(Exercise set):
**a.** Print the stretch of the forum thread on RPC formats from "My favorite serde" through "language too (CDDL).", word for word.
**b.** Output the stretch of the rows from their first line through the line that contains "Click the Frankfurt", including both ends and reproducing each line verbatim; output nothing else.

(Passage to read):
BEGIN

To be honest I kind of find myself drifting away from gRPC/protobuf in my recent projects. I love the idea of an IDL for describing APIs and a great compiler/codegen (protoc) but there's just soo many idiosyncrasies baked into gRPC at this point that it often doesn't feel worth it IMO.
Been increasingly using LSP style JSON-RPC 2.0, sure it's got it's quirks and is far from the most wire/marshaling efficient approach but JSON codecs are ubiquitous and JSON-RPC is trivial to implement. In-fact I recently even wrote a stack allocated, server implementation for microcontrollers in Rust https://github.com/OpenPSG/embedded-jsonrpc.
Varlink (https://varlink.org/) is another interesting approach, there's reasons why they didn't implement the full JSON-RPC spec but their IDL is pretty interesting.
Same; at my previous job for the serialisation format for our embedded devices over 2G/4G/LoRaWAN/satellite I ended up landing on MessagePack, but that was partially because the "schema"/typed deserialisation was all in the same language for both the firmware and the server (Nim, in this case) and directly shared source-to-source. That won't work for a lot of cases of course, but it was quite nice for ours!
My favorite serde format is Msgpack since it can be dropped in for an almost one-to-one replacement of JSON. There's also CBOR which is based on MsgPack but has diverged a bit and added and a data definition language too (CDDL).
Take JSON-RPC and replace JSON with MsgPack for better handling of integer and float types. MsgPack/CBOR are easy to parse in place directly into stack objects too. It's super fast even on embedded. I've been shipping it for years in embedded projects using a Nim implementation for ESP32s (1) and later made a non-allocating version (2). It's also generally easy to convert MsgPack/CBOR to JSON for debugging, etc.
There's also an IoT focused RPC based on CBOR that's an IETF standard and a time series format (3). The RPC is used a fair bit in some projects.
1: https://github.com/elcritch/nesper/blob/devel/src/nesper/ser... 2: https://github.com/EmbeddedNim/fastrpc 3: https://hal.science/hal-03800577v1/file/Towards_a_Standard_T...
> I love the idea of an IDL for describing APIs and a great compiler/codegen (protoc)
Me too. My context is that I end up using RPC-ish patterns when doing slightly out-of-the-ordinary web stuff, like websockets, iframe communications, and web workers.
In each of those situations you start with a bidirectional communication channel, but you have to build your own request-response layer if you need that. JSON-RPC is a good place to start, because the spec is basically just "agree to use `id` to match up requests and responses" and very little else of note.

END

[Data drawn from a collection]
BEGIN

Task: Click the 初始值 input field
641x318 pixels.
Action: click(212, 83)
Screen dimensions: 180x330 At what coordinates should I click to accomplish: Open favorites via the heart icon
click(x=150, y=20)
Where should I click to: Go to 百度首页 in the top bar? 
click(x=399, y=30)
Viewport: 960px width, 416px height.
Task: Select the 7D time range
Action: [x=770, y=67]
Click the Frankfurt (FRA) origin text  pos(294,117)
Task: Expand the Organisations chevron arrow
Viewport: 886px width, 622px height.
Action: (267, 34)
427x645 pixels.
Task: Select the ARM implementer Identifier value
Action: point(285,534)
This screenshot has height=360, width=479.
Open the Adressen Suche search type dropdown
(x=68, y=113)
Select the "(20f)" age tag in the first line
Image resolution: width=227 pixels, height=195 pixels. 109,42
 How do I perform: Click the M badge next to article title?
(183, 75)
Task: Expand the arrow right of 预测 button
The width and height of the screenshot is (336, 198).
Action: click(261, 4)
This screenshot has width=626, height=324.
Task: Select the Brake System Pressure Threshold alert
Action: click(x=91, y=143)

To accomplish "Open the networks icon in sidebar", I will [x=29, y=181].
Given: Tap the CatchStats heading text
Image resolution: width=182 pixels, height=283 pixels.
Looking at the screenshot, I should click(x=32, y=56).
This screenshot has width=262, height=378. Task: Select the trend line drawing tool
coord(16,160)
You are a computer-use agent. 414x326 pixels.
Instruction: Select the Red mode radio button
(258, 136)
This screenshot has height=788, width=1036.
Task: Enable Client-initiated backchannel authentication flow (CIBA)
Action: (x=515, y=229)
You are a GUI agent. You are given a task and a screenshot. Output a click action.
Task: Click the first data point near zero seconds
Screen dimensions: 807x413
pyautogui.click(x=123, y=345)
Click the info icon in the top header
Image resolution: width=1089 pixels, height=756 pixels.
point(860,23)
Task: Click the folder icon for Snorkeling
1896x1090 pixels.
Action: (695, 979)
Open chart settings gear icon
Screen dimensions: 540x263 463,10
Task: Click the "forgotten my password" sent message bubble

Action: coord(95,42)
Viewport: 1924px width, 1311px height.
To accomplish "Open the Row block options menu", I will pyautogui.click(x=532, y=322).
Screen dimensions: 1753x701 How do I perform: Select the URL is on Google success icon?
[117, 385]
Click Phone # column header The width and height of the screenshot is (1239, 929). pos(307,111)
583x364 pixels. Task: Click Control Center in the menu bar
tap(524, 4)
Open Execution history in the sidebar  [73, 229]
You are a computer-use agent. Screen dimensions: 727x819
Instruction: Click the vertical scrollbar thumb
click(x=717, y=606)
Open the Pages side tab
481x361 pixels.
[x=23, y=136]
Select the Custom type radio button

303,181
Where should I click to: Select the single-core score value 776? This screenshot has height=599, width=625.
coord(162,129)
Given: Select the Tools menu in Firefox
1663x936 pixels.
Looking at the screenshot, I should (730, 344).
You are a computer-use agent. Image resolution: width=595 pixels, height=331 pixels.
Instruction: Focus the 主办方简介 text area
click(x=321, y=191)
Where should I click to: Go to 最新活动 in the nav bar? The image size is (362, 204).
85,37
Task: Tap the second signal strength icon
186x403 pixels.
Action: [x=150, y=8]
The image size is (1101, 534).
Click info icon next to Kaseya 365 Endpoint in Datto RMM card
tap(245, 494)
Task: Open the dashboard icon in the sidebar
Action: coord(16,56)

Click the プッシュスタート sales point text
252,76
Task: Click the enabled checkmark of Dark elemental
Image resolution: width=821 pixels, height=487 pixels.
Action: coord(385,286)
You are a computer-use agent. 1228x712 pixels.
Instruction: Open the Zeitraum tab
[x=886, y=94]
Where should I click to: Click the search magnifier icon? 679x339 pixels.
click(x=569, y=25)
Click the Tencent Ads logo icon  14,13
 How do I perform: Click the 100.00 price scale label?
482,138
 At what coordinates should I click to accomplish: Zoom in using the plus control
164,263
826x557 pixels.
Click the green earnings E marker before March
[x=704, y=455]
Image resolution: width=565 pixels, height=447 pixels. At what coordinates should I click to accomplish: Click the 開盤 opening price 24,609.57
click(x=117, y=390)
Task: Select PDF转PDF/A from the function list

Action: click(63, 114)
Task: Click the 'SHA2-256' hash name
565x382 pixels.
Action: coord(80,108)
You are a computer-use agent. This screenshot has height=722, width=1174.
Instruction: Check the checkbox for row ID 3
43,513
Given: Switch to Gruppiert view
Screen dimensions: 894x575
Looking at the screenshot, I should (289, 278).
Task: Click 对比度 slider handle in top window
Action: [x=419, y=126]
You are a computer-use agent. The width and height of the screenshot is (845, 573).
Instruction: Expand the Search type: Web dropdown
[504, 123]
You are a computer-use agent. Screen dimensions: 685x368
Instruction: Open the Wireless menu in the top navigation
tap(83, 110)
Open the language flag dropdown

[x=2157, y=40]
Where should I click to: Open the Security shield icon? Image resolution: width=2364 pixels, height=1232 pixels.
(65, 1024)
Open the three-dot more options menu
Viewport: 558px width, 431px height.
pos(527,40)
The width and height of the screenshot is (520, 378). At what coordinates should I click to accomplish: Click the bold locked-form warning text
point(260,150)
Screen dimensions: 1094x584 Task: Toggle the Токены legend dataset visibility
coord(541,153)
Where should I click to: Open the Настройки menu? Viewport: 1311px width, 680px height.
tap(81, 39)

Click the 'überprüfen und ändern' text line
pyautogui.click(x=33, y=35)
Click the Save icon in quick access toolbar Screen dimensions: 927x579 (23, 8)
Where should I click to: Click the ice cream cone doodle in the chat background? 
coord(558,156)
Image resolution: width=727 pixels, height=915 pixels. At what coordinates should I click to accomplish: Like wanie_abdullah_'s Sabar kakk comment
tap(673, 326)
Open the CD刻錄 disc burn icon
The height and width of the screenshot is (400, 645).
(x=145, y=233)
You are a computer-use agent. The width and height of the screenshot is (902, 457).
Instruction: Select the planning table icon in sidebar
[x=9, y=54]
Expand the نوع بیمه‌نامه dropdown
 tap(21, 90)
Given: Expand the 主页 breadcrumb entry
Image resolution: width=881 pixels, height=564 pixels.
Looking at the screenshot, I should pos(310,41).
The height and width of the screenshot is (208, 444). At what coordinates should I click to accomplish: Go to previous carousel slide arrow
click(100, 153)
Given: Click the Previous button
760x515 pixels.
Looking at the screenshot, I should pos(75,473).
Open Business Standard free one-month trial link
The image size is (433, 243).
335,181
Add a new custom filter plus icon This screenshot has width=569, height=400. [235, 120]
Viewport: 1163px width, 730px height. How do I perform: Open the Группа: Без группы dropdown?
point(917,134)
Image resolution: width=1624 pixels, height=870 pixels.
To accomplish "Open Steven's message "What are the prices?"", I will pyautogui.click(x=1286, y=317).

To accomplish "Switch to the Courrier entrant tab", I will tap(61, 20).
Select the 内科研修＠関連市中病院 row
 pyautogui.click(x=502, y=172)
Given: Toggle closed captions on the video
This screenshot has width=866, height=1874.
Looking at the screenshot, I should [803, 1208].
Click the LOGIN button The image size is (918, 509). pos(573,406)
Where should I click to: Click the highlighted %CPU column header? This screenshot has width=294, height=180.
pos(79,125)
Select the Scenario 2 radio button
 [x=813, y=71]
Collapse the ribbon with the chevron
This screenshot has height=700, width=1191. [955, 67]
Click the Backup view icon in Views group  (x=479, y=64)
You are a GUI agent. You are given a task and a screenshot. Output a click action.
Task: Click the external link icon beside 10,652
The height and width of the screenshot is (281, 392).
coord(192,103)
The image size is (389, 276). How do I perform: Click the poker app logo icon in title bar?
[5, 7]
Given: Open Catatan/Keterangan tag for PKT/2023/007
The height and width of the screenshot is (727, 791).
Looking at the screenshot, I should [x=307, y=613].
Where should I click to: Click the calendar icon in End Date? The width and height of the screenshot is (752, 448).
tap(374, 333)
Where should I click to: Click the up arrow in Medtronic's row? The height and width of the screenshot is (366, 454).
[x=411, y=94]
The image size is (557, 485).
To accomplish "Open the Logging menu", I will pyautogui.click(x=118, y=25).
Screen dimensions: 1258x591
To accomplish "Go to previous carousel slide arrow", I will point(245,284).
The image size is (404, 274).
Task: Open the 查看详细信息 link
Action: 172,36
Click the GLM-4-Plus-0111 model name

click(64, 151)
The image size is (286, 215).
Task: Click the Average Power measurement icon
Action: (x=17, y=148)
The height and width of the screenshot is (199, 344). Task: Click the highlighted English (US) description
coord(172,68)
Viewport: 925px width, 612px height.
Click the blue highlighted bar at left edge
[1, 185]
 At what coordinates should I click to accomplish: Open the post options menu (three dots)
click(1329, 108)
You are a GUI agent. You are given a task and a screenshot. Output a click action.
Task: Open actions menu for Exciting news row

END

(Expected answers):
**a.**
My favorite serde format is Msgpack since it can be dropped in for an almost one-to-one replacement of JSON. There's also CBOR which is based on MsgPack but has diverged a bit and added and a data definition language too (CDDL).

**b.**
Task: Click the 初始值 input field
641x318 pixels.
Action: click(212, 83)
Screen dimensions: 180x330 At what coordinates should I click to accomplish: Open favorites via the heart icon
click(x=150, y=20)
Where should I click to: Go to 百度首页 in the top bar? 
click(x=399, y=30)
Viewport: 960px width, 416px height.
Task: Select the 7D time range
Action: [x=770, y=67]
Click the Frankfurt (FRA) origin text  pos(294,117)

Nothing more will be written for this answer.